In qualche maniera, forse perché la sete è talmente tanta da costringere i suoi muscoli a riprendere funzionalità, riesce a rotolare fuori dal materasso e trascinarsi fino al frigorifero. Evidentemente i suoi passi, per quanto abbia cercato di essere il più silenzioso possibile, hanno scricchiolato sotto di lui, così fragorosamente che Iwaizumi mugugna, piano piano, deve averlo svegliato.

Ma c'è ancora silenzio e può prendere due lunghe sorsate da questa bottiglietta d'acqua del konbini all'angolo.

«Ohi, è presto, che ci fai in piedi?» bofonchia, le spalle rivolte a lui e al frigorifero.

«Sete. E fa caldo.» risponde. «Vuoi dell'acqua?».

Porta una mano a grattarsi il collo e poi a strofinarsi la faccia, in un gesto fluido e a suo modo accattivante. «Ngh, no».

Accattivante, accattivante, accattivante. Come diamine può essere un gesto tanto irriverente per il suo povero cuore? Devono parlare. Assolutamente. Perché questa situazione, questa nuova, dannatissima situazione rischia di ammazzarlo. Soprattutto perché è quasi tutto solo nella sua testa, perché sicuramente la sera prima resterà un ricordo, indelebile nel tronco dell'encefalo, tra tutte le partite giocate, i meravigliosi ricordi d'infanzia e—lasciamo perdere.
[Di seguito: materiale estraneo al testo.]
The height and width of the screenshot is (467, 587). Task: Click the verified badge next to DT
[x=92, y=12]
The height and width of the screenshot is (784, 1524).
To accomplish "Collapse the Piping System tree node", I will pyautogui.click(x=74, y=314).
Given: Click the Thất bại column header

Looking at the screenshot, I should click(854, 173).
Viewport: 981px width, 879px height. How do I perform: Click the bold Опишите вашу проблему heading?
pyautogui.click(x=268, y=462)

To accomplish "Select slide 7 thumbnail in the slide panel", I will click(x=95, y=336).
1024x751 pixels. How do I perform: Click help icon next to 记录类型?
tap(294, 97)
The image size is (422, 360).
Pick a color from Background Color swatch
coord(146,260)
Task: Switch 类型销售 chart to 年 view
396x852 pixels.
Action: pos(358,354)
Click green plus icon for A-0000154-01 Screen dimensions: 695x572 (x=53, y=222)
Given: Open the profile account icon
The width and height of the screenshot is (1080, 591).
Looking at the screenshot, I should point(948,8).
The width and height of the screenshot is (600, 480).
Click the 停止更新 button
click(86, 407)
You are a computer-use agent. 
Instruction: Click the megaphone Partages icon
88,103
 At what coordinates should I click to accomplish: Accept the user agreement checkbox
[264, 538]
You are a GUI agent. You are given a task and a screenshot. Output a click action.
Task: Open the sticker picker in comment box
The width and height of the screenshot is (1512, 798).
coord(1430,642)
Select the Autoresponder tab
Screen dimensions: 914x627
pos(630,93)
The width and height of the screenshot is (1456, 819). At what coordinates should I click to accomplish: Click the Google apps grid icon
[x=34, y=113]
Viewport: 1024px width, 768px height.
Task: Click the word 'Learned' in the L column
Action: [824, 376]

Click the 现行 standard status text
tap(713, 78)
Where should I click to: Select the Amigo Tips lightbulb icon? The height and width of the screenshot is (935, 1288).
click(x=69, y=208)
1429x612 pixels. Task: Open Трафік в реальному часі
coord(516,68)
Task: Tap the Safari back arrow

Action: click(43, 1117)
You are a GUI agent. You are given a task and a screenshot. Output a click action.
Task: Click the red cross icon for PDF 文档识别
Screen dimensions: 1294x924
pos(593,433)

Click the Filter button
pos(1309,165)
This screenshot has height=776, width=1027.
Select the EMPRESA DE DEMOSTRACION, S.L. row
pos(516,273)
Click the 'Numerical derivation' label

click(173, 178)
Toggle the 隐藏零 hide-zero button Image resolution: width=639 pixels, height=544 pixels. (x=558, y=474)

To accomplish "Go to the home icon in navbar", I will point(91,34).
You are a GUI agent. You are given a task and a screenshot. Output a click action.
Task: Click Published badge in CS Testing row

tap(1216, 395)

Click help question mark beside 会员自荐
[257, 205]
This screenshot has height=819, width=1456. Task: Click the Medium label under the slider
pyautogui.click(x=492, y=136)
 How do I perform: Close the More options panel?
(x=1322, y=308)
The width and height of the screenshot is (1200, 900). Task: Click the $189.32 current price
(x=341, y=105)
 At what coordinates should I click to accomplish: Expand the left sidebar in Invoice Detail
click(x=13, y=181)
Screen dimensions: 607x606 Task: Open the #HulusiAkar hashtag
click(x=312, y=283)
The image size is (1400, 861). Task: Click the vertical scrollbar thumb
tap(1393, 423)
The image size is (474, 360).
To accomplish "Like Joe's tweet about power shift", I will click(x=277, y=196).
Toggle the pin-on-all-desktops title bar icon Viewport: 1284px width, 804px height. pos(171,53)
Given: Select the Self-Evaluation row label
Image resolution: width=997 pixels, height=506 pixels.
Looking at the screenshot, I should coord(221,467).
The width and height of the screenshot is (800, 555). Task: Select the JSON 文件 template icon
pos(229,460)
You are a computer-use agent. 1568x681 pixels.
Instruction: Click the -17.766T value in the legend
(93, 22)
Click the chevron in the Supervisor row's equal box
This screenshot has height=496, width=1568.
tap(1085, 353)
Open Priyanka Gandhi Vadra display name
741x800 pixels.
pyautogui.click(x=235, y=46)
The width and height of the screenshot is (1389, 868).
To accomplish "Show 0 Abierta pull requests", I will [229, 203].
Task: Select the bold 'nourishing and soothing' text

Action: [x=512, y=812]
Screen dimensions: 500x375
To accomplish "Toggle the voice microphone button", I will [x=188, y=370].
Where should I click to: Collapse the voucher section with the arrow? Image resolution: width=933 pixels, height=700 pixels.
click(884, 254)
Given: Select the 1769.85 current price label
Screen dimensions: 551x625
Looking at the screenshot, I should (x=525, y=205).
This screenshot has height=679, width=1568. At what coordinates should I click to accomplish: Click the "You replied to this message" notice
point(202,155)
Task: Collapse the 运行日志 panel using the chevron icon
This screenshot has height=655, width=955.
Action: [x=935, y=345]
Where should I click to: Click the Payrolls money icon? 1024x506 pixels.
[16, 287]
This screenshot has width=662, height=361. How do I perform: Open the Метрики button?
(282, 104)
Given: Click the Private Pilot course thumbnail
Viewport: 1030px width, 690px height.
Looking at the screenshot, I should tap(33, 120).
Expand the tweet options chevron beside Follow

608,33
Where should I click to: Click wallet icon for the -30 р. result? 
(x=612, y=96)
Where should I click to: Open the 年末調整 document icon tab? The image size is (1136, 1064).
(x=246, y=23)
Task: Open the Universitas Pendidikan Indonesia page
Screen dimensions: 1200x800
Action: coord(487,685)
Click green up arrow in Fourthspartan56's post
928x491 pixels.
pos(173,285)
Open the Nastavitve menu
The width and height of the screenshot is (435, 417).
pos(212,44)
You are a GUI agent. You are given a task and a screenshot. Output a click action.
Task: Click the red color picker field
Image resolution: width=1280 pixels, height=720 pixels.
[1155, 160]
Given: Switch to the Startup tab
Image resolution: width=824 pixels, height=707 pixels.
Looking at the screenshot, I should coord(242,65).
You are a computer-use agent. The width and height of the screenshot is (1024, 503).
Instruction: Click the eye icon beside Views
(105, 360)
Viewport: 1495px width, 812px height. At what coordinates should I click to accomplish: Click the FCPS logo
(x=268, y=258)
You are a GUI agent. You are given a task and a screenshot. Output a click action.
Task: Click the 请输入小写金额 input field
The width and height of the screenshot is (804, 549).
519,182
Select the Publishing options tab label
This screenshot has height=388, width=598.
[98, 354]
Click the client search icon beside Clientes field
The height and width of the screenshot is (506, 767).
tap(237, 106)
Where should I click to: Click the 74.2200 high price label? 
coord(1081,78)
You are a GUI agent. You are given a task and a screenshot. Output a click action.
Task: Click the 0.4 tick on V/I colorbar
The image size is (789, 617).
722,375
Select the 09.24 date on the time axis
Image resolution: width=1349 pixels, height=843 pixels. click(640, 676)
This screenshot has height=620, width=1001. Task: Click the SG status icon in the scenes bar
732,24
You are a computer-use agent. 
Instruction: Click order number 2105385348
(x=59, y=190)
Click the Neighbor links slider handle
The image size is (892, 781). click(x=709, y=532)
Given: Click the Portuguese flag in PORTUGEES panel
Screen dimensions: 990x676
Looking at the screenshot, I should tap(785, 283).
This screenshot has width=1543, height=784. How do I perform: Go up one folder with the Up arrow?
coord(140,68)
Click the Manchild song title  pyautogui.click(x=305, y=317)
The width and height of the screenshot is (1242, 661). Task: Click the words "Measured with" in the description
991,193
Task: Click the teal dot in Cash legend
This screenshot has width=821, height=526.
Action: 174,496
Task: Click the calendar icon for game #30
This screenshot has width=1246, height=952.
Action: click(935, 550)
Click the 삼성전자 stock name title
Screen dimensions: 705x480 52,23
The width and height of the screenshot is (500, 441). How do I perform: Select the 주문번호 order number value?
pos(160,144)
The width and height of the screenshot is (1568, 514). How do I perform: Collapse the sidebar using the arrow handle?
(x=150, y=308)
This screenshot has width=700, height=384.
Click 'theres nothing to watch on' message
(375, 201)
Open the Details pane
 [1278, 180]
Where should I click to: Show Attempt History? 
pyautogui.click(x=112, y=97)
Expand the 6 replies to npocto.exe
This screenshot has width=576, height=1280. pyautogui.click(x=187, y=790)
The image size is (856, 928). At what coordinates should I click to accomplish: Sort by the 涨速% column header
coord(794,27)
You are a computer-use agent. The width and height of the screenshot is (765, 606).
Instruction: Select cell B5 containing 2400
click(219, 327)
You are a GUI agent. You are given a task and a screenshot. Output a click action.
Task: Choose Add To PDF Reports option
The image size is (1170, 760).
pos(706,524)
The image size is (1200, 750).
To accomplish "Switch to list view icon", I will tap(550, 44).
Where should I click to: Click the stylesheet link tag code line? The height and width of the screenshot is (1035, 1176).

«Credo che dovremmo parlare.» mugugna.  E si pente subito di quest'affermazione, dannata linguaccia. Dovrebbe davvero contare fino a dieci prima di parlare. Maledizione.

«Adesso?» brontola. 

O adesso o mai più, gli dice la testa. E questa informazione rimbalza da una sinapsi all'altra sulla scarica elettrica che percorre da strato a strato la sua sostanza cerebrale. «Sì».

Iwaizumi sbuffa. «Posso almeno prendere un caffé prima? O devo anche farmi rimbambire dal tuo continuo ciarlare alle... che saranno? Le cinque del mattino?».

Cinque meno dieci, in realtà. E forse, è effettivamente prestissimo per fare quel discorso che vuole fare. Per parlare di sentimenti che probabilmente resteranno sospesi in un non luogo del suo cuore che dovrà ammutolire per sempre. Pero sciogliere quel nodo che lega i loro due fili strappati.

«Vado a comprare la colazione per tutti e due. Tu rimani qui.» replica sbrigativo, accartocciando la bottiglietta e buttandola nella busta per la plastica legata alla maniglia della porta.

«Mh. Non è che prendi il prossimo treno e te ne vai, vero?» rimbrotta, rivolgendogli un'occhiata eloquente, pure nella penombra di quella stanza esposta a ovest, i suoi occhi sono taglienti, sembrano coltelli che squarciano il silenzio denso e pesante che si è venuto a creare dopo quella domanda, severi.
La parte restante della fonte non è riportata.